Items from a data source

╭──

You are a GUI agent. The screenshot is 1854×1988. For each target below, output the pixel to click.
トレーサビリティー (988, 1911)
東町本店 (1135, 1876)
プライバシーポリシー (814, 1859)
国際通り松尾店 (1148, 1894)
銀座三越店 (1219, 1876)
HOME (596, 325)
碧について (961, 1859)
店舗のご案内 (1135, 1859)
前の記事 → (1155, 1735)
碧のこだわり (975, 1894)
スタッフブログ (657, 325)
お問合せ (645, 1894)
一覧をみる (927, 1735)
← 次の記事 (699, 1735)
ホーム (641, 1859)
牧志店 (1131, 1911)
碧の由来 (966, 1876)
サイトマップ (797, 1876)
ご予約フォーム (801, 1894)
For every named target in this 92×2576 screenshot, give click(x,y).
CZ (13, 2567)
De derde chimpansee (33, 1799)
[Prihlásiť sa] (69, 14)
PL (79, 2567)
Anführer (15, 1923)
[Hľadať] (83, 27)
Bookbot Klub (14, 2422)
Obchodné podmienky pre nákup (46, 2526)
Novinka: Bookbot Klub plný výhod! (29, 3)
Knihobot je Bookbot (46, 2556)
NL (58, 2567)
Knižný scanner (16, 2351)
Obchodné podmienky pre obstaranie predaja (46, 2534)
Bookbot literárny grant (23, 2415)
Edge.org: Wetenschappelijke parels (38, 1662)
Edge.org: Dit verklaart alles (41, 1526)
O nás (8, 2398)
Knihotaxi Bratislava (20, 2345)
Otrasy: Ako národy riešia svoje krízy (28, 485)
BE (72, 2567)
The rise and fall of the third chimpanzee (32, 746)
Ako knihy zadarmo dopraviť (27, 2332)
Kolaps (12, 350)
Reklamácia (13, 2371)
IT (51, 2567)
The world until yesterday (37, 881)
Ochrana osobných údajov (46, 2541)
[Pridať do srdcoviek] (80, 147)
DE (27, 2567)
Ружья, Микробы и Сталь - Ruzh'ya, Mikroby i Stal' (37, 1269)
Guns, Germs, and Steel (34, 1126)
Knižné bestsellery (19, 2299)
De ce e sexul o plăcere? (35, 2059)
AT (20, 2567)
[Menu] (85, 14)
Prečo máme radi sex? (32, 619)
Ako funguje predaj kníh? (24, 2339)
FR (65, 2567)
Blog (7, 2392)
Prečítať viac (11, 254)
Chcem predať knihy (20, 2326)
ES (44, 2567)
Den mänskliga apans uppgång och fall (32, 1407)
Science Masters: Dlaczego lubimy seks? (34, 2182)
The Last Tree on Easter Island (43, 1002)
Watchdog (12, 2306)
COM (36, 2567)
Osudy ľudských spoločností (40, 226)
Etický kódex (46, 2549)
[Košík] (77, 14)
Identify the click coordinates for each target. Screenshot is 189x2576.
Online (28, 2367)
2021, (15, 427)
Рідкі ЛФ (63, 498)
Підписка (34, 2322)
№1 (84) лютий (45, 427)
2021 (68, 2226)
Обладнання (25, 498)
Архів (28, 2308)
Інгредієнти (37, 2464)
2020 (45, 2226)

╰──

INSTRUCTIONS FOR THE TASK
Emit an exact copy of the lines spanning the start of the records to the line containing "お問合せ (645, 1894)", inclusive, and no other output.

ANSWER SECTION
You are a GUI agent. The screenshot is 1854×1988. For each target below, output the pixel to click.
トレーサビリティー (988, 1911)
東町本店 (1135, 1876)
プライバシーポリシー (814, 1859)
国際通り松尾店 (1148, 1894)
銀座三越店 (1219, 1876)
HOME (596, 325)
碧について (961, 1859)
店舗のご案内 (1135, 1859)
前の記事 → (1155, 1735)
碧のこだわり (975, 1894)
スタッフブログ (657, 325)
お問合せ (645, 1894)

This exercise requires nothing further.